Aufgabe
Überführe bitte alle Datensätze in eine CSV mit den Spalten „Text“ und „Antwort“, eine Zeile pro Datensatz, jedes Feld in Anführungszeichen und mit Leerzeichen statt Zeilenumbrüchen. Lass die Bilder dabei weg.

══ Datensätze ══

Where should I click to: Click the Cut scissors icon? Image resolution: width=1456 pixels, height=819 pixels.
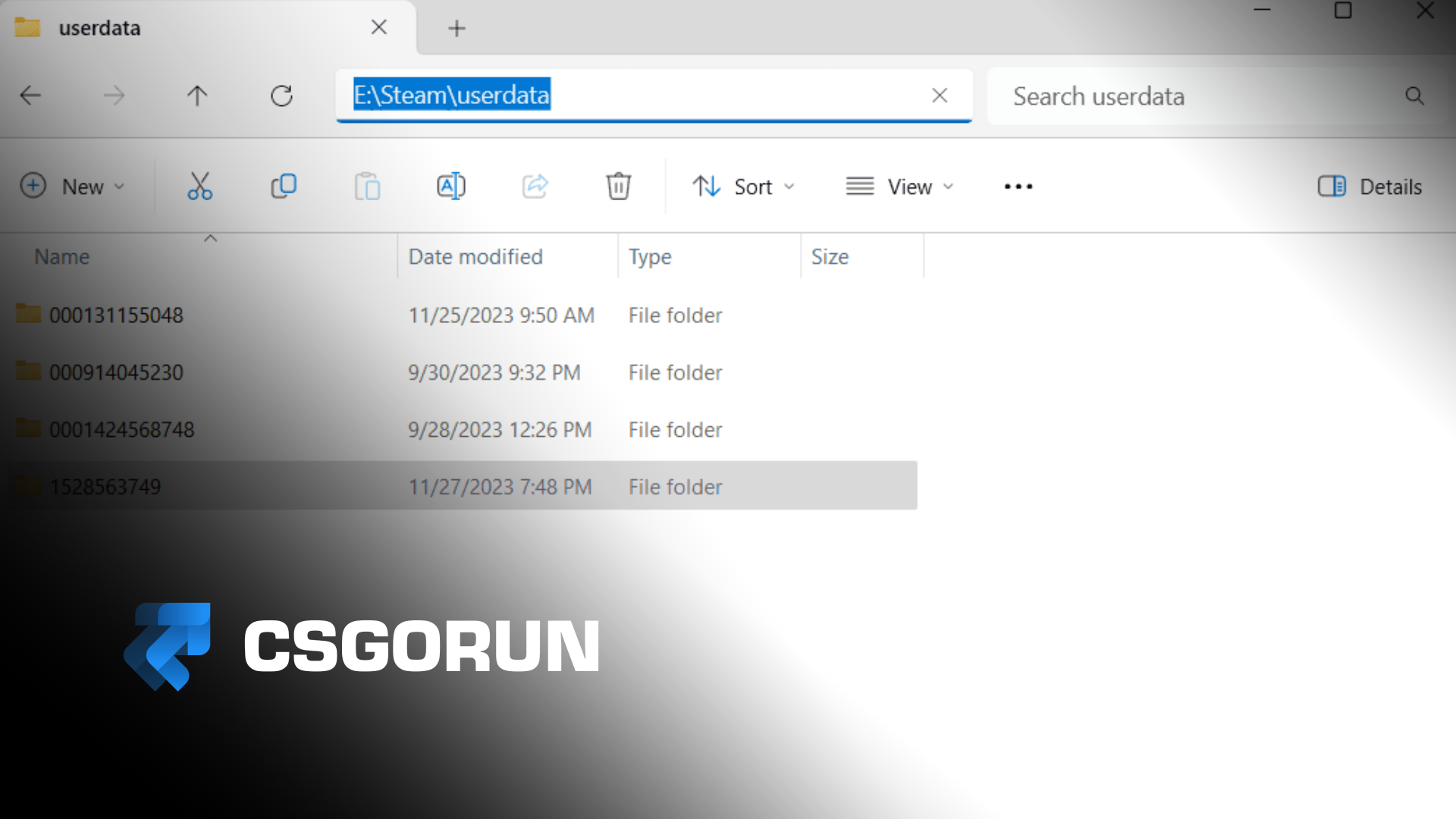point(199,186)
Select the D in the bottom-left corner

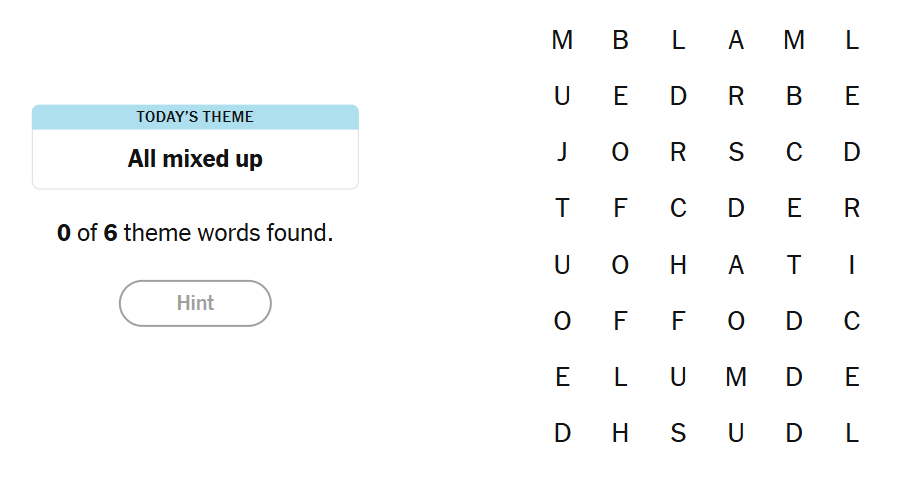coord(562,433)
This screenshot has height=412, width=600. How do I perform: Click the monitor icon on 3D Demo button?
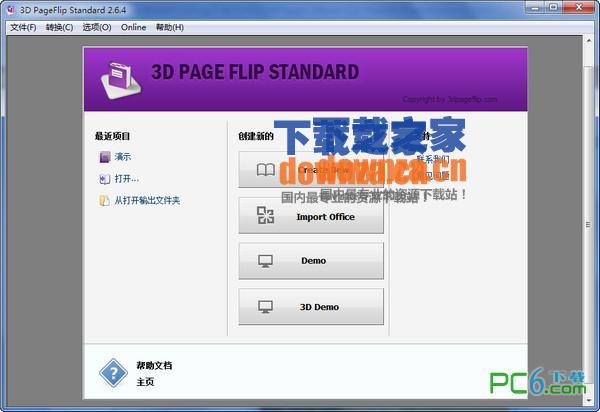click(265, 307)
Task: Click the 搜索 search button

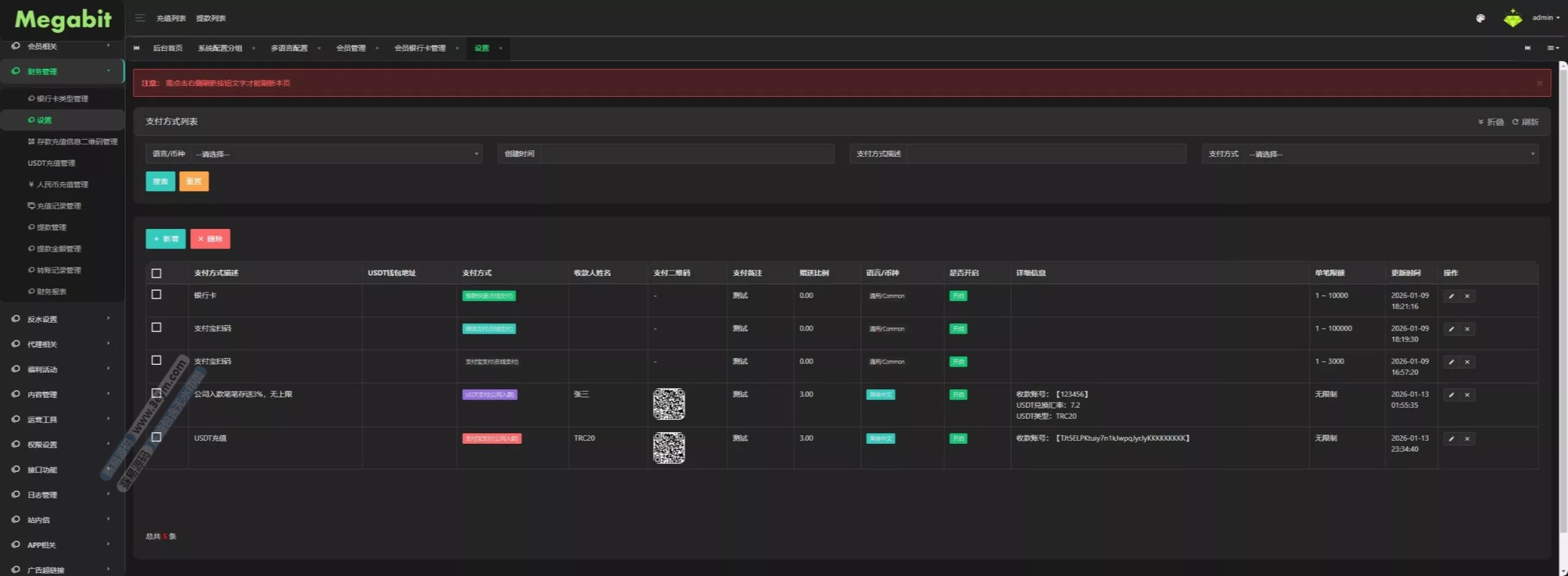Action: [160, 181]
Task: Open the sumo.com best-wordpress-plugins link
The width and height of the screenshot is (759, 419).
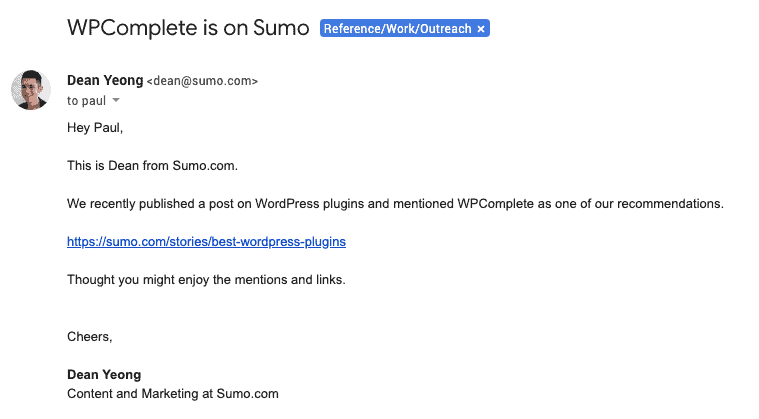Action: coord(206,241)
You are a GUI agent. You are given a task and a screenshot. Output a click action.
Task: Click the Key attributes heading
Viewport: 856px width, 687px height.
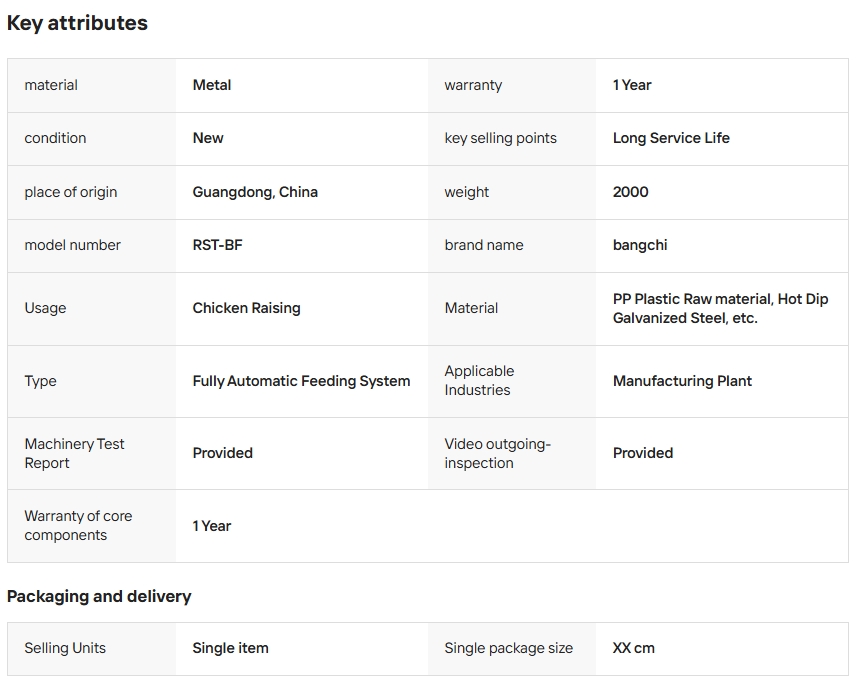coord(77,23)
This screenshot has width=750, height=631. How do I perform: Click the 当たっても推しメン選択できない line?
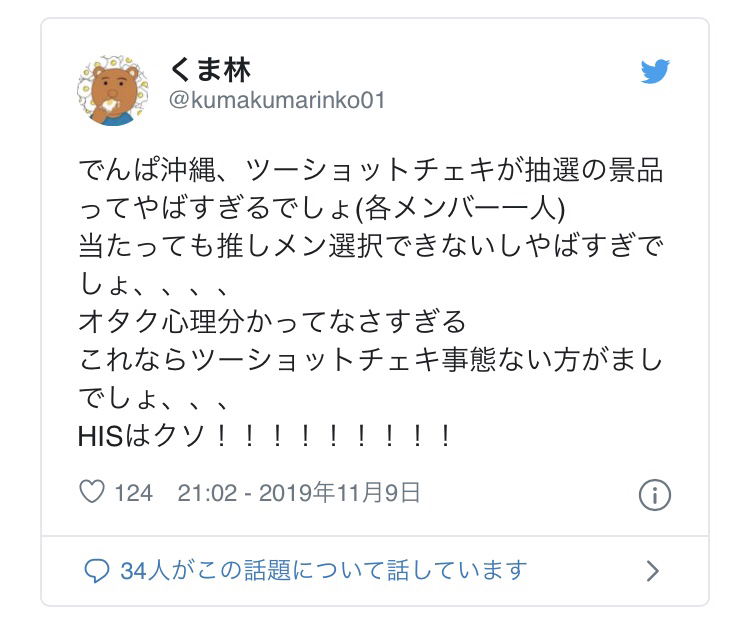(371, 246)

═══

Lösung
Text,Antwort
"Where should I click to: Click the Cut scissors icon? Image resolution: width=1456 pixels, height=819 pixels.","point(199,186)"
"Select the D in the bottom-left corner","coord(562,433)"
"This screenshot has height=412, width=600. How do I perform: Click the monitor icon on 3D Demo button?","click(265, 307)"
"Task: Click the 搜索 search button","Action: [160, 181]"
"Task: Open the sumo.com best-wordpress-plugins link The width and height of the screenshot is (759, 419).","Action: coord(206,241)"
"You are a GUI agent. You are given a task and a screenshot. Output a click action. Task: Click the Key attributes heading Viewport: 856px width, 687px height.","coord(77,23)"
"This screenshot has width=750, height=631. How do I perform: Click the 当たっても推しメン選択できない line?","(371, 246)"